Book Review #1: Planet Water

Planet Water: Investing in the World’s Most Valuable Resource (2009)
By Steve Hoffmann



The United Nations reports that 4,500 children die each day of preventable waterborne diseases as a result of poor drinking water quality and lack of sanitation services. Statistics like these drive the Millennium Development Goal (MDG) that aims to reduce the number of people without access to clean water in half by 2015. According to Hoffman, these are also the kind of statistics that should tickle investors interest in the soon to be ridiculously profitable world of water. Hoffman scoffs at the dated simplicity of Smith’s diamond-water paradox that asks, “Why is it that diamonds, which have limited practical use, command a higher price than water, which is a prerequisite for life?” Hoffman argues that this paradox and the economics theory of marginal utility will be far less applicable to water as it becomes further commoditized and less readily available. The price of water (which is artificially low now and has been historically due to government subsidies) will rise due to global quantity and quality issues. He reminds investors, “there are no substitutes for water” (Introduction, para 11).


Hoffmann is fully informed on all things water.

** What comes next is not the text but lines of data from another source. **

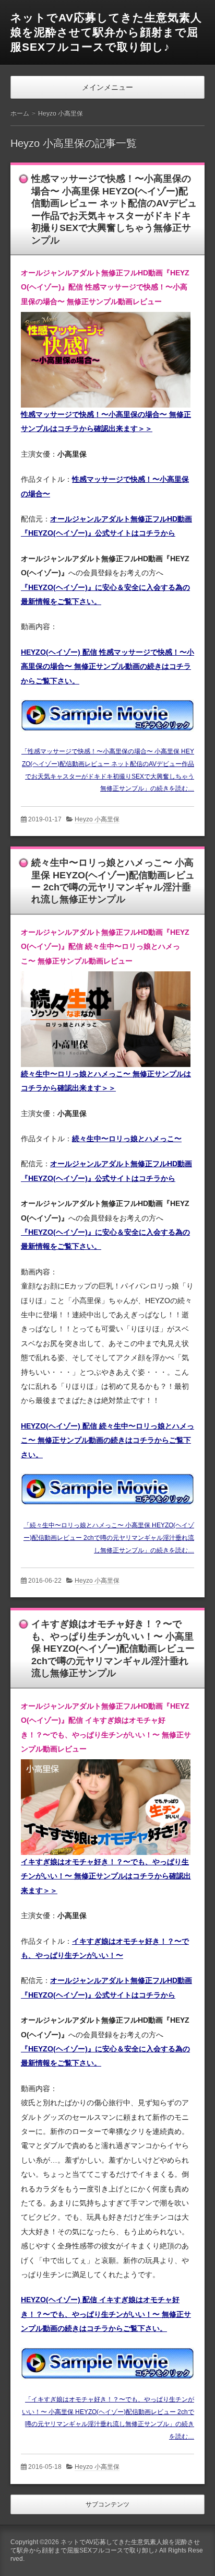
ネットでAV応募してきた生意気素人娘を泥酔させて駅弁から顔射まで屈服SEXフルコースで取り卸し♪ (106, 32)
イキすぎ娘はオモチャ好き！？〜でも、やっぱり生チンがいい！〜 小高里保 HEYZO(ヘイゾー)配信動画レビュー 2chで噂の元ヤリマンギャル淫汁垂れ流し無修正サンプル (113, 1648)
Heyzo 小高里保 (97, 819)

In a demonstration of his knowledge of water science, he explains how a single water molecule is formed and what chemical bonds are responsible for its unique properties and describes how properties like water’s polarity, high surface tension and specific heat directly translate into investment opportunities.
Hoffman is less convincing in his analysis of how social, political and geographic variables can influence water politics. Hoffman makes wide, sweeping statements like, “the lack of water, of acceptable quality and in sufficient quantity, is a major factor in poverty, food insecurity, human disease, economic development, and, ultimately, geopolitical conflict (Ch. 1, para. 16). Although eloquently written, Hoffman never really does more than recognize the connection between water business and quality of life issues or quote from statistics generated by diplomatic and not-for-profit organizations.

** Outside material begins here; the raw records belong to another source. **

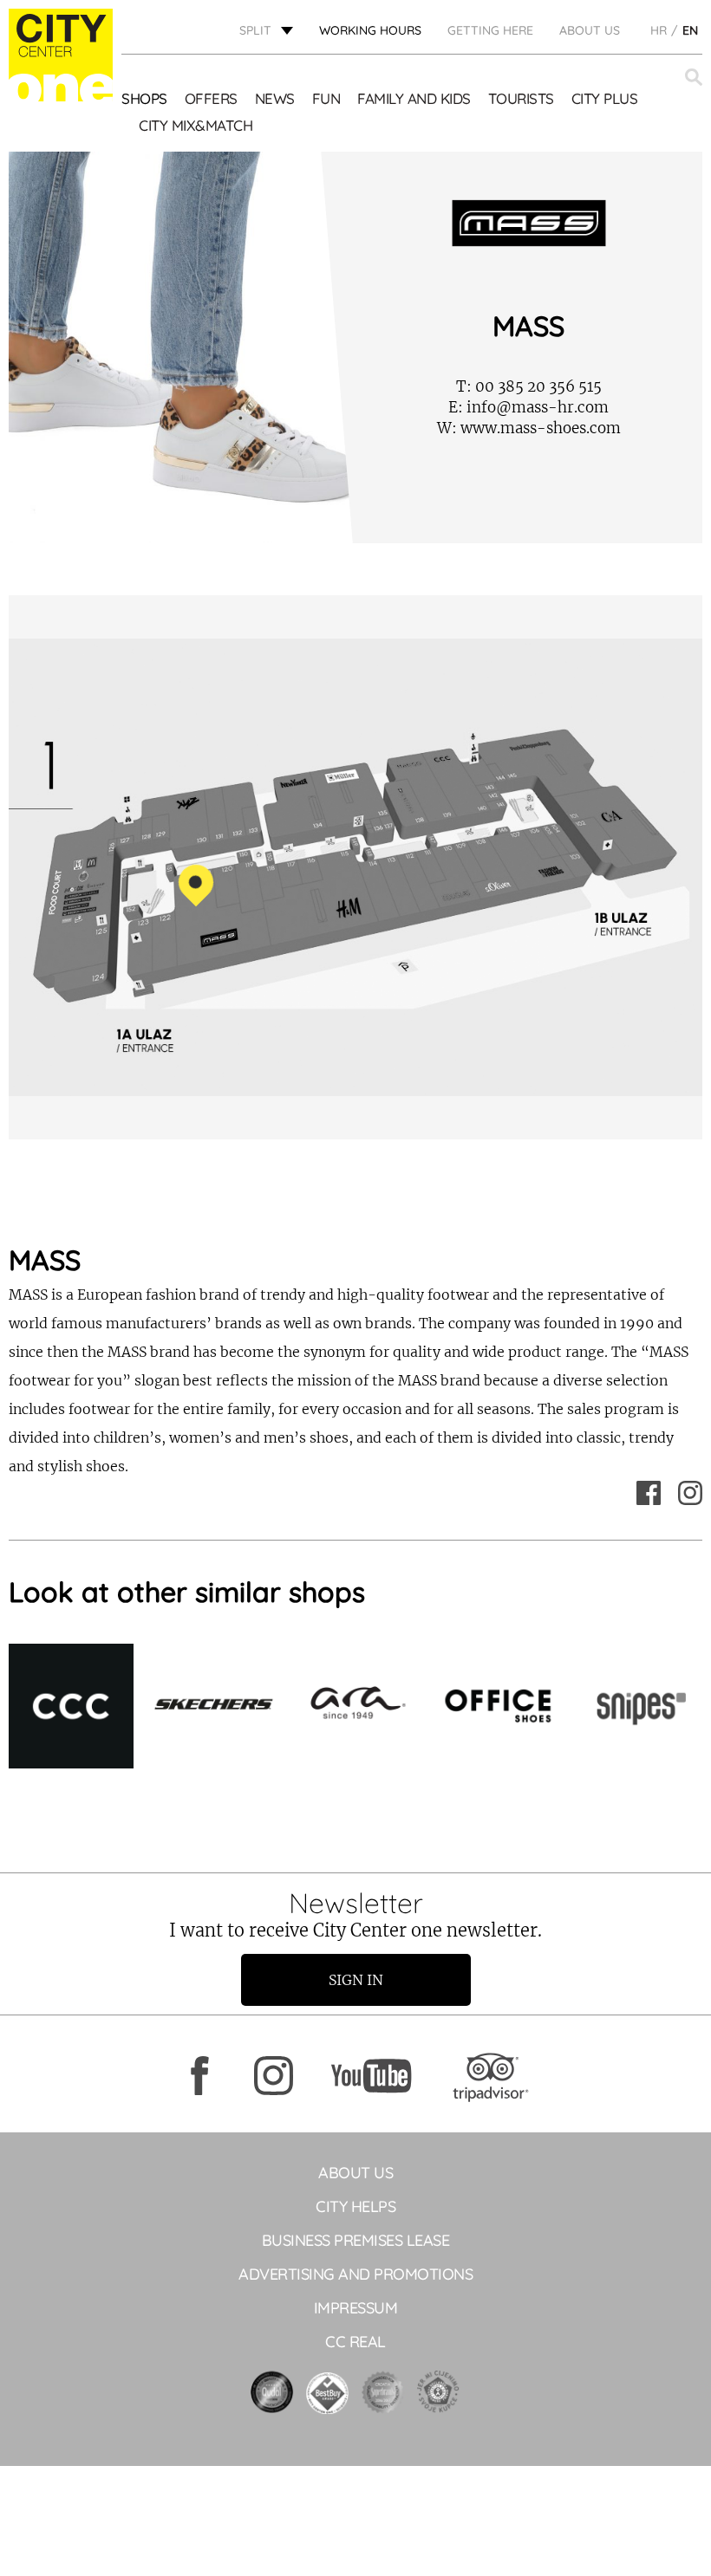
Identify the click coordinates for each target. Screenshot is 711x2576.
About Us (589, 30)
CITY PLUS (604, 98)
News (275, 98)
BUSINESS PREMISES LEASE (356, 2240)
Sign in (356, 1980)
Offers (211, 98)
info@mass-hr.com (528, 407)
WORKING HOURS (370, 30)
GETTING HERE (490, 30)
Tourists (521, 98)
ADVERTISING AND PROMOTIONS (355, 2274)
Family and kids (414, 98)
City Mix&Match (195, 125)
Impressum (356, 2308)
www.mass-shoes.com (529, 428)
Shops (144, 98)
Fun (326, 98)
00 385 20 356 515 (529, 386)
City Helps (355, 2206)
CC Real (355, 2342)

This is not to say that Hoffman is unconcerned with the human condition. He simply sees him ideas about water as far more practical, realistic and sustainable than your average headline-seeking activist, blinded by principal. “If water is vital and, as such, a public good, then the implication is that governments must intervene to provide equitable distribution. However, if it is truly a commodity, the implication is that market forces alone can readily provide optimal allocation (Ch. 3. Para. 1). Hoffman falls into the camp of the latter.

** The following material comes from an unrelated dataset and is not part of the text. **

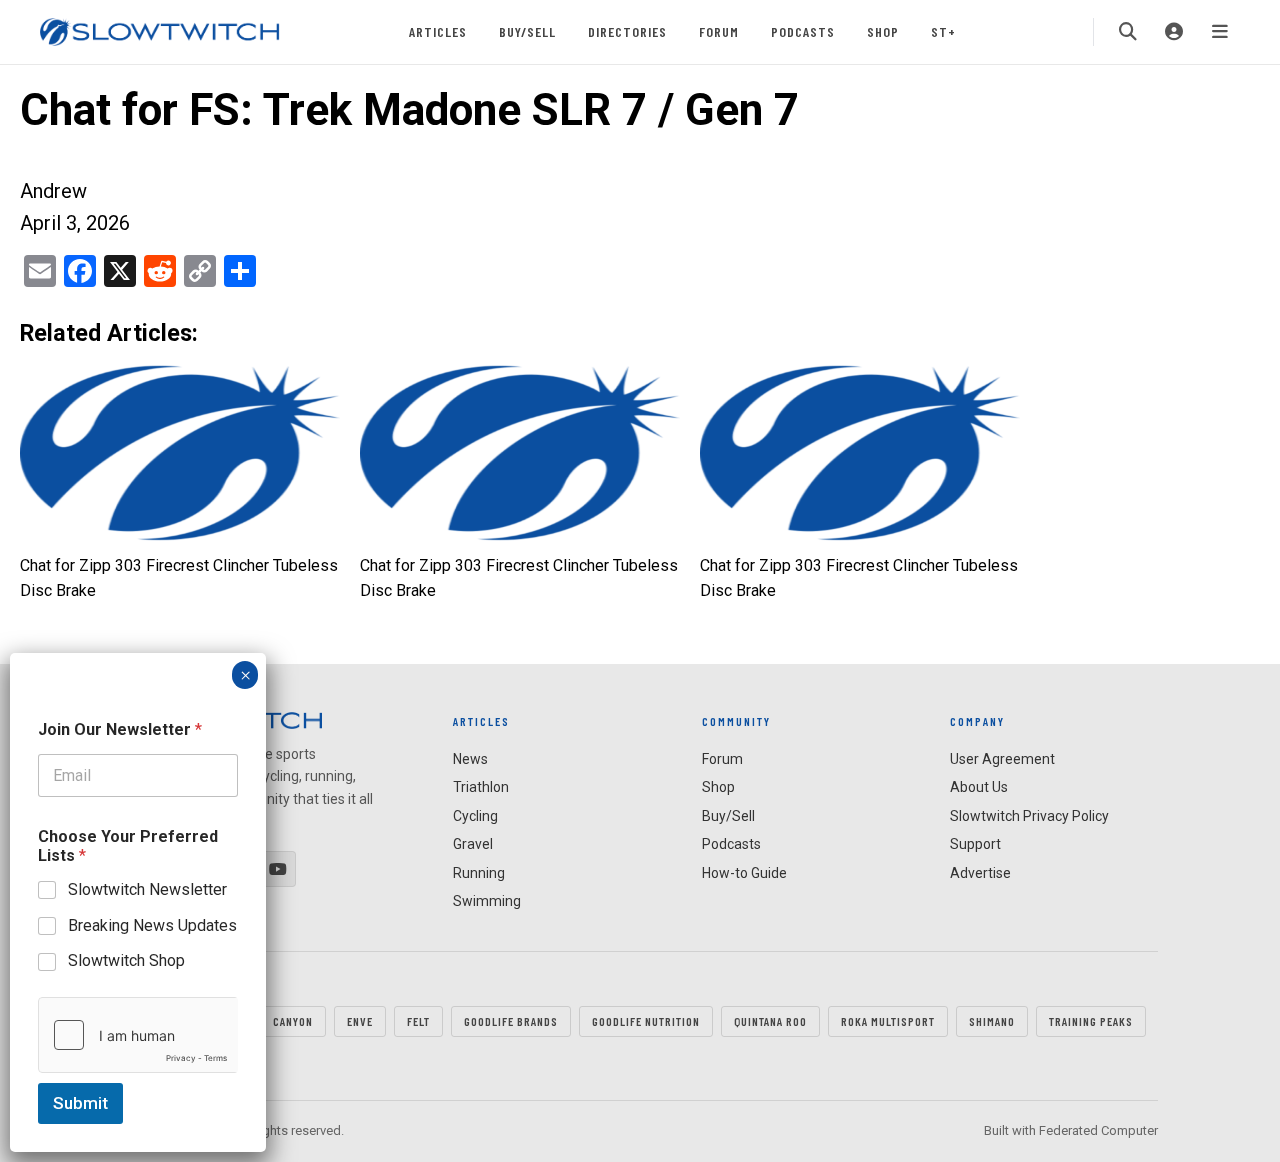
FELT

Hoffman’s writing is concise and informative and only occasionally dry. He does, however, offer a cold analysis of money-making ventures that directly impact the quality of life of some of the planet’s poorest people. For a reader with the ability to separate the human aspect from Hoffmann’s suggested investments, this book has the potential to inform water-novice investors on how to make heaps of money in the fast growing industry of water. However, he leaves his socially conscious reader always waiting for an explanation on how investments, in what Hoffmann sees as the most valuable of commodity, will be socially beneficial in ways that could help thwart the preventable deaths of 4,500 children each day.